Top of Dataset records

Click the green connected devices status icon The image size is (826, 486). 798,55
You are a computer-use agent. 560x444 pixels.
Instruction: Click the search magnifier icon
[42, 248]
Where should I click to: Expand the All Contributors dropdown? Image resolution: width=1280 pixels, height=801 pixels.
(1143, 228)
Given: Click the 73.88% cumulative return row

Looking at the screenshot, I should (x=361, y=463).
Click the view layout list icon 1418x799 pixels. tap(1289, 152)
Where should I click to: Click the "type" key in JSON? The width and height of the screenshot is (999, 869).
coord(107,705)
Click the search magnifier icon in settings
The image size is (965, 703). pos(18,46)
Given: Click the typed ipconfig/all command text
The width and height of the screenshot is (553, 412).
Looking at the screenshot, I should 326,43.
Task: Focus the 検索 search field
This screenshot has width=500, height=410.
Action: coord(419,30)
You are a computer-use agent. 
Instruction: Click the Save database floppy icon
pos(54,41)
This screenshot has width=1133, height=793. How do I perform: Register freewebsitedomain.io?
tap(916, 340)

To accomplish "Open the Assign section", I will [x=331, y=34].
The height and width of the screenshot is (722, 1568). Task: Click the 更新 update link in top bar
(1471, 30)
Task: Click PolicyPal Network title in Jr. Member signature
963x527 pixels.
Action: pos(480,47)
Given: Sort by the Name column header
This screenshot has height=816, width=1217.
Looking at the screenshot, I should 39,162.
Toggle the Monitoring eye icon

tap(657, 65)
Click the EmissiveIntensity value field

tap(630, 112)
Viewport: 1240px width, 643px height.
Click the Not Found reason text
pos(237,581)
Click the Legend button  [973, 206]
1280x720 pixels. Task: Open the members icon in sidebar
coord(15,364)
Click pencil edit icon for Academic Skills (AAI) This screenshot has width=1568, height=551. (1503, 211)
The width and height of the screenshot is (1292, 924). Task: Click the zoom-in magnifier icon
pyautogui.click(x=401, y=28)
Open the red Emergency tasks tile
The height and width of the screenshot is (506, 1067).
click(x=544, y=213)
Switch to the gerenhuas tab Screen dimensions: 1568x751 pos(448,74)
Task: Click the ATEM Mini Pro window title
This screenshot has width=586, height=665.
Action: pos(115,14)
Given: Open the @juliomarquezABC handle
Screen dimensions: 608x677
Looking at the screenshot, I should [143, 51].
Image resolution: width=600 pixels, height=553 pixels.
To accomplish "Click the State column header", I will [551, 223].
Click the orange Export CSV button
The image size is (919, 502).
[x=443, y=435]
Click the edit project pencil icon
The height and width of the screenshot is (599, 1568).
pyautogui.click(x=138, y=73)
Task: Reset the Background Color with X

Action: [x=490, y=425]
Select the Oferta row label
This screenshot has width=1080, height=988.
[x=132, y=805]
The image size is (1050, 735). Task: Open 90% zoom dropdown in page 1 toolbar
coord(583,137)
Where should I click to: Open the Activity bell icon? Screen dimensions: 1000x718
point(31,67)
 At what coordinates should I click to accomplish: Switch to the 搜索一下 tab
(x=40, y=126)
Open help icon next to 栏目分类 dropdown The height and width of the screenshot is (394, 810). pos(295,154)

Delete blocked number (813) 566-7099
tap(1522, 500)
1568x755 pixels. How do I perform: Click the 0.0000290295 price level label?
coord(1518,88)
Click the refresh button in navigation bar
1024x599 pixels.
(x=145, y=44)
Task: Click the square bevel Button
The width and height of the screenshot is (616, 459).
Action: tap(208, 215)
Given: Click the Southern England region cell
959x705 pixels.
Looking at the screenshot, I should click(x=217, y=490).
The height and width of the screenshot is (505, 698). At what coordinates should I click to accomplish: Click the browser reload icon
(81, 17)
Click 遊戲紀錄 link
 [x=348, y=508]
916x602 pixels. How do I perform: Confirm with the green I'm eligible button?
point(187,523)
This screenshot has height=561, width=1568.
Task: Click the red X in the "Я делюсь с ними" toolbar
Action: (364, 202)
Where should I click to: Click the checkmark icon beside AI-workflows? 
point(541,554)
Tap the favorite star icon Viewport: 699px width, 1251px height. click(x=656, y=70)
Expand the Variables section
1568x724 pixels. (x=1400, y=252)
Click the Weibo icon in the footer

Bottom of Dataset records

# What is expected
Type out the entries again, word for word.

# Problem solution
Click the green connected devices status icon The image size is (826, 486). 798,55
You are a computer-use agent. 560x444 pixels.
Instruction: Click the search magnifier icon
[42, 248]
Where should I click to: Expand the All Contributors dropdown? Image resolution: width=1280 pixels, height=801 pixels.
(1143, 228)
Given: Click the 73.88% cumulative return row

Looking at the screenshot, I should (x=361, y=463).
Click the view layout list icon 1418x799 pixels. tap(1289, 152)
Where should I click to: Click the "type" key in JSON? The width and height of the screenshot is (999, 869).
coord(107,705)
Click the search magnifier icon in settings
The image size is (965, 703). pos(18,46)
Given: Click the typed ipconfig/all command text
The width and height of the screenshot is (553, 412).
Looking at the screenshot, I should 326,43.
Task: Focus the 検索 search field
This screenshot has width=500, height=410.
Action: coord(419,30)
You are a computer-use agent. 
Instruction: Click the Save database floppy icon
pos(54,41)
This screenshot has width=1133, height=793. How do I perform: Register freewebsitedomain.io?
tap(916, 340)

To accomplish "Open the Assign section", I will [x=331, y=34].
The height and width of the screenshot is (722, 1568). Task: Click the 更新 update link in top bar
(1471, 30)
Task: Click PolicyPal Network title in Jr. Member signature
963x527 pixels.
Action: pos(480,47)
Given: Sort by the Name column header
This screenshot has height=816, width=1217.
Looking at the screenshot, I should 39,162.
Toggle the Monitoring eye icon

tap(657, 65)
Click the EmissiveIntensity value field

tap(630, 112)
Viewport: 1240px width, 643px height.
Click the Not Found reason text
pos(237,581)
Click the Legend button  [973, 206]
1280x720 pixels. Task: Open the members icon in sidebar
coord(15,364)
Click pencil edit icon for Academic Skills (AAI) This screenshot has width=1568, height=551. (1503, 211)
The width and height of the screenshot is (1292, 924). Task: Click the zoom-in magnifier icon
pyautogui.click(x=401, y=28)
Open the red Emergency tasks tile
The height and width of the screenshot is (506, 1067).
click(x=544, y=213)
Switch to the gerenhuas tab Screen dimensions: 1568x751 pos(448,74)
Task: Click the ATEM Mini Pro window title
This screenshot has width=586, height=665.
Action: pos(115,14)
Given: Open the @juliomarquezABC handle
Screen dimensions: 608x677
Looking at the screenshot, I should [143, 51].
Image resolution: width=600 pixels, height=553 pixels.
To accomplish "Click the State column header", I will [551, 223].
Click the orange Export CSV button
The image size is (919, 502).
[x=443, y=435]
Click the edit project pencil icon
The height and width of the screenshot is (599, 1568).
pyautogui.click(x=138, y=73)
Task: Reset the Background Color with X

Action: [x=490, y=425]
Select the Oferta row label
This screenshot has width=1080, height=988.
[x=132, y=805]
The image size is (1050, 735). Task: Open 90% zoom dropdown in page 1 toolbar
coord(583,137)
Where should I click to: Open the Activity bell icon? Screen dimensions: 1000x718
point(31,67)
 At what coordinates should I click to accomplish: Switch to the 搜索一下 tab
(x=40, y=126)
Open help icon next to 栏目分类 dropdown The height and width of the screenshot is (394, 810). pos(295,154)

Delete blocked number (813) 566-7099
tap(1522, 500)
1568x755 pixels. How do I perform: Click the 0.0000290295 price level label?
coord(1518,88)
Click the refresh button in navigation bar
1024x599 pixels.
(x=145, y=44)
Task: Click the square bevel Button
The width and height of the screenshot is (616, 459).
Action: tap(208, 215)
Given: Click the Southern England region cell
959x705 pixels.
Looking at the screenshot, I should click(x=217, y=490).
The height and width of the screenshot is (505, 698). At what coordinates should I click to accomplish: Click the browser reload icon
(81, 17)
Click 遊戲紀錄 link
 [x=348, y=508]
916x602 pixels. How do I perform: Confirm with the green I'm eligible button?
point(187,523)
This screenshot has height=561, width=1568.
Task: Click the red X in the "Я делюсь с ними" toolbar
Action: (364, 202)
Where should I click to: Click the checkmark icon beside AI-workflows? 
point(541,554)
Tap the favorite star icon Viewport: 699px width, 1251px height. click(x=656, y=70)
Expand the Variables section
1568x724 pixels. (x=1400, y=252)
Click the Weibo icon in the footer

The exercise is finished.